▶ **Assigned task**: For the entries below, repeat exactly each line starting with the one that contains "اثرات خنده و" and going on through the one that contains "فال انبیاء الهی (958, 2129)", and no others.

Start of Listed entries

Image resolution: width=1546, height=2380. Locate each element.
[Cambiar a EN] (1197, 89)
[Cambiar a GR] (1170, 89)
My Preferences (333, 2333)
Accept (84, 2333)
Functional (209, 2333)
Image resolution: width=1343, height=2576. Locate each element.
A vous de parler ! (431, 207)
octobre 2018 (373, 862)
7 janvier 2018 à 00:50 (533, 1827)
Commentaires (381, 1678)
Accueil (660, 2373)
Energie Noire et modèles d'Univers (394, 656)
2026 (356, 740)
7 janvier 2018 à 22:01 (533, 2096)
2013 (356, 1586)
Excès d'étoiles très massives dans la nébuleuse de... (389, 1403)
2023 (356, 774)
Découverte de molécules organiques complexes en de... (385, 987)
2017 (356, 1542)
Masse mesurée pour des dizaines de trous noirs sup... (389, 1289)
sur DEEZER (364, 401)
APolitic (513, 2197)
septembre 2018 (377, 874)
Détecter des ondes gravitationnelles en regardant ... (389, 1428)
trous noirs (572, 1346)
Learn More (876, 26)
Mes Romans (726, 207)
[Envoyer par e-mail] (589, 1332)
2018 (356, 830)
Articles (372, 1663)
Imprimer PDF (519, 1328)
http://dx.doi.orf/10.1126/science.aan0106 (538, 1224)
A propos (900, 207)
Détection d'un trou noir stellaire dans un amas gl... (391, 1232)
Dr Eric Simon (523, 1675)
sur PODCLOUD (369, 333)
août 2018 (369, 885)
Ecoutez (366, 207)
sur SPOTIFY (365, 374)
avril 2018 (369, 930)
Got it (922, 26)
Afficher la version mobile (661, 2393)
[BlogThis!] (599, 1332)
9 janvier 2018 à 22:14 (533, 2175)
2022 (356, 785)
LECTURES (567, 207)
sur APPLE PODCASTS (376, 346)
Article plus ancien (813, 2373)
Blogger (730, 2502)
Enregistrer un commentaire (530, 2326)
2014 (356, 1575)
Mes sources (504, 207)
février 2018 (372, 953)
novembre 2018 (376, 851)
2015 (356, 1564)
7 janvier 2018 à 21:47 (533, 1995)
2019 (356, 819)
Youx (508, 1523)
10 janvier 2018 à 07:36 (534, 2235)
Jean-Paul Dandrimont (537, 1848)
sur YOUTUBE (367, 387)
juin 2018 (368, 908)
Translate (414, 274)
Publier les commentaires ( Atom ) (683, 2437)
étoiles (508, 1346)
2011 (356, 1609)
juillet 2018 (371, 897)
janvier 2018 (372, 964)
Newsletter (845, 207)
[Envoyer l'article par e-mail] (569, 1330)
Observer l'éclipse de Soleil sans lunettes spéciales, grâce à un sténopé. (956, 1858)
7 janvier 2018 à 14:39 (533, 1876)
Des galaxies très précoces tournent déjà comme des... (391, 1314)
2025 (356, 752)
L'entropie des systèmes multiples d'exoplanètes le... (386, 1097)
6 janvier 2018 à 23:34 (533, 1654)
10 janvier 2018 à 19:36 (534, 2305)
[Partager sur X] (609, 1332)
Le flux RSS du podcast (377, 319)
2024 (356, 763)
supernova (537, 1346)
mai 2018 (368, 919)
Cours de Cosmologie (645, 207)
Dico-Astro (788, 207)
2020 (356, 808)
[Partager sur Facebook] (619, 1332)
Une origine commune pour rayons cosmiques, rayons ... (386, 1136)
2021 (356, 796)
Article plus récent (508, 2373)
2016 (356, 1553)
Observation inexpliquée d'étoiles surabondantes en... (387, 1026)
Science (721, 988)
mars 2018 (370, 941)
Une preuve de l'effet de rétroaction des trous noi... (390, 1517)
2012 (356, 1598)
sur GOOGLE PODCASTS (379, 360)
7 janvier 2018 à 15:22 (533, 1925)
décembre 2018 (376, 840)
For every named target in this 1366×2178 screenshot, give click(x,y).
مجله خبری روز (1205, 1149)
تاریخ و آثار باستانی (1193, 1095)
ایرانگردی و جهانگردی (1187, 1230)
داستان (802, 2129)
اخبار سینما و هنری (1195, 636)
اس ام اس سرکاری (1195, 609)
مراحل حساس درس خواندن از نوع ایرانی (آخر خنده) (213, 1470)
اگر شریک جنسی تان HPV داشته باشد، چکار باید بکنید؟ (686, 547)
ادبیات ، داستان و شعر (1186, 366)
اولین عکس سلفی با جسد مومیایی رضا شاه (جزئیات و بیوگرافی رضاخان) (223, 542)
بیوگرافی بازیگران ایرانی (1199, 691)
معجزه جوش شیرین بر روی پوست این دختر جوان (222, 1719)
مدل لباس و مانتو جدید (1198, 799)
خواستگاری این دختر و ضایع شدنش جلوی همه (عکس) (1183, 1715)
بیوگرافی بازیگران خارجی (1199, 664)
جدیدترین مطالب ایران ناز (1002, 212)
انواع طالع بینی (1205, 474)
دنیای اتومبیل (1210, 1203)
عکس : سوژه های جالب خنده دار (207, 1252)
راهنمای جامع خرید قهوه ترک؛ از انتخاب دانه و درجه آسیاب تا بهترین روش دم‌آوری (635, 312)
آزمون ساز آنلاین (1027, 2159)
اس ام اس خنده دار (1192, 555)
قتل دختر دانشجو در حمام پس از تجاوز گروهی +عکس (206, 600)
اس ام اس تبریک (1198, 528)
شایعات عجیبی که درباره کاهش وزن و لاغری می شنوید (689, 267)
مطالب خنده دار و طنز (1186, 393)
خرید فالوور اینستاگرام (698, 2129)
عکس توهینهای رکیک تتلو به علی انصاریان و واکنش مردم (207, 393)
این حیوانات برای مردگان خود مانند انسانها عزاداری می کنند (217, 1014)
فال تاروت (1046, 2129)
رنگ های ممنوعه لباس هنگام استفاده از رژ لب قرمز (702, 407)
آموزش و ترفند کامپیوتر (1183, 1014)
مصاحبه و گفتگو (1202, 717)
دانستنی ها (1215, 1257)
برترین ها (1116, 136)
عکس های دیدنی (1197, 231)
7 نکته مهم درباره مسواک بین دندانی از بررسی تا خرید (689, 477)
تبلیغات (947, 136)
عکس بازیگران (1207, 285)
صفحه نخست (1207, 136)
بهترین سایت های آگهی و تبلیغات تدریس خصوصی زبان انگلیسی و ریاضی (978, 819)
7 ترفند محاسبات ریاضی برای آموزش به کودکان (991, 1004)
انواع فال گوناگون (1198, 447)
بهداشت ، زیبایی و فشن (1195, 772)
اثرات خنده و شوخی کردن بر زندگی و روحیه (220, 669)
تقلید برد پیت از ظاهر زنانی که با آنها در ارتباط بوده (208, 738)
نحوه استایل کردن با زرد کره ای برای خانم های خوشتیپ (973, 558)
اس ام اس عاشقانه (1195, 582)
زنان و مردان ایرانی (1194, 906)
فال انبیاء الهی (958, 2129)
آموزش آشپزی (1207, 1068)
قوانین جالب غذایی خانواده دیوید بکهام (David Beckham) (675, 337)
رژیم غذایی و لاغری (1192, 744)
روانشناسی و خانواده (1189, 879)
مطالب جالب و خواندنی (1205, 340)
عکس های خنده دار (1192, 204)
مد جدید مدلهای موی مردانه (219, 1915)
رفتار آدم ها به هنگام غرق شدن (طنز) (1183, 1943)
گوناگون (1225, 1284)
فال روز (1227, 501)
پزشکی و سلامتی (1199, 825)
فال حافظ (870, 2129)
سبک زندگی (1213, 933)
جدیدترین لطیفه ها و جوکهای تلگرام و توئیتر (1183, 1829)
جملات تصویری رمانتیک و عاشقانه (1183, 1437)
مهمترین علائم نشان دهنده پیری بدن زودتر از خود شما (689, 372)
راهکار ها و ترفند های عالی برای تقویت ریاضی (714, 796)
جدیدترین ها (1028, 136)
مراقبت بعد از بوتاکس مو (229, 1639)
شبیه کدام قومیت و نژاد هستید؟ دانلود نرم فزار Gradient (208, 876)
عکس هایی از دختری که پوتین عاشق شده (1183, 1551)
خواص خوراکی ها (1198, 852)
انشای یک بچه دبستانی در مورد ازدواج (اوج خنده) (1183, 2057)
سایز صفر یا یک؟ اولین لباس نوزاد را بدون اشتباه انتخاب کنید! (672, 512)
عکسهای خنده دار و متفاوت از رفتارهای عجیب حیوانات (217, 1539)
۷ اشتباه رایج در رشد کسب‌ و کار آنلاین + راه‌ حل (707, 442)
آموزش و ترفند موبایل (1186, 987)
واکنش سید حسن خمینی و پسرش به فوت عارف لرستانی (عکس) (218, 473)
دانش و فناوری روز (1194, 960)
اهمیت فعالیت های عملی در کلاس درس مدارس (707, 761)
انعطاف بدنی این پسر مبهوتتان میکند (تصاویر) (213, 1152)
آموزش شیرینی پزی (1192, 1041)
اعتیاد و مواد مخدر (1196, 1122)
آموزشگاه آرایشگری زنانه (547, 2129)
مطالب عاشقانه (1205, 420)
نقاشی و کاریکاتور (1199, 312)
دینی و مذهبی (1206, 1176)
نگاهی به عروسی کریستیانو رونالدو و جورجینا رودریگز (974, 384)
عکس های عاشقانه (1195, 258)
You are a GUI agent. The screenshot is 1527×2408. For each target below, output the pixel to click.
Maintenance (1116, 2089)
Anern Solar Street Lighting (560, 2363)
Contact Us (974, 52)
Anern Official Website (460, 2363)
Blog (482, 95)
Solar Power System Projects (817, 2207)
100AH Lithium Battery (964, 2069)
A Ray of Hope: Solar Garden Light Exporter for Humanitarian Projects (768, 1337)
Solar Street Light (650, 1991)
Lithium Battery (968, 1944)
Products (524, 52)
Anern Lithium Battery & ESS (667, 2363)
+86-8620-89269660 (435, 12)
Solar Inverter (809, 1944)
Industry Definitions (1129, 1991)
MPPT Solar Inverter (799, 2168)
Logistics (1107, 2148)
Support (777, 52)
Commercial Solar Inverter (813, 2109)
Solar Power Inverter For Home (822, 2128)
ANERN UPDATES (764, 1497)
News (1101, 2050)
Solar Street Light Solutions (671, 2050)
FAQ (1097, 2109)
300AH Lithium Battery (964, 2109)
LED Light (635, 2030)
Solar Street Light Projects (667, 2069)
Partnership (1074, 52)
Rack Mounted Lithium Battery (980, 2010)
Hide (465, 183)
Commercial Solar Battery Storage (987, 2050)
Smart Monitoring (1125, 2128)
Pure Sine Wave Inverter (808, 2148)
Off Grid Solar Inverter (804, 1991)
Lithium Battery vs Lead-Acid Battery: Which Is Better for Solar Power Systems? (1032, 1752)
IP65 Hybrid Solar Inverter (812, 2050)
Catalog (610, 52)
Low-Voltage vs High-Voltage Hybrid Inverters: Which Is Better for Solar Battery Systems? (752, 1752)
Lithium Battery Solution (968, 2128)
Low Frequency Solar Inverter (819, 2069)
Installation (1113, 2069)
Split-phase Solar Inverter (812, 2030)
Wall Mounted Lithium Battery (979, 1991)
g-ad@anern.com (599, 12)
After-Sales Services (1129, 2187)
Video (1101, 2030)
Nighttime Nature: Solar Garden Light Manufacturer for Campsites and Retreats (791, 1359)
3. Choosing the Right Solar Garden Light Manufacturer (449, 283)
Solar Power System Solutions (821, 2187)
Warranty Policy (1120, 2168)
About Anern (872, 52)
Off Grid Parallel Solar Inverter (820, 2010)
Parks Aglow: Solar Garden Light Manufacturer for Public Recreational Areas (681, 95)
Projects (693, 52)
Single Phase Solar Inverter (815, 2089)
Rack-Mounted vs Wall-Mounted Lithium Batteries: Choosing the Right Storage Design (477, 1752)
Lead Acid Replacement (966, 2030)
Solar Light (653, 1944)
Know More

End of Listed entries

▶ **Response area**:
اثرات خنده و شوخی کردن بر زندگی و روحیه (220, 669)
تقلید برد پیت از ظاهر زنانی که با آنها در ارتباط بوده (208, 738)
نحوه استایل کردن با زرد کره ای برای خانم های خوشتیپ (973, 558)
اس ام اس عاشقانه (1195, 582)
زنان و مردان ایرانی (1194, 906)
فال انبیاء الهی (958, 2129)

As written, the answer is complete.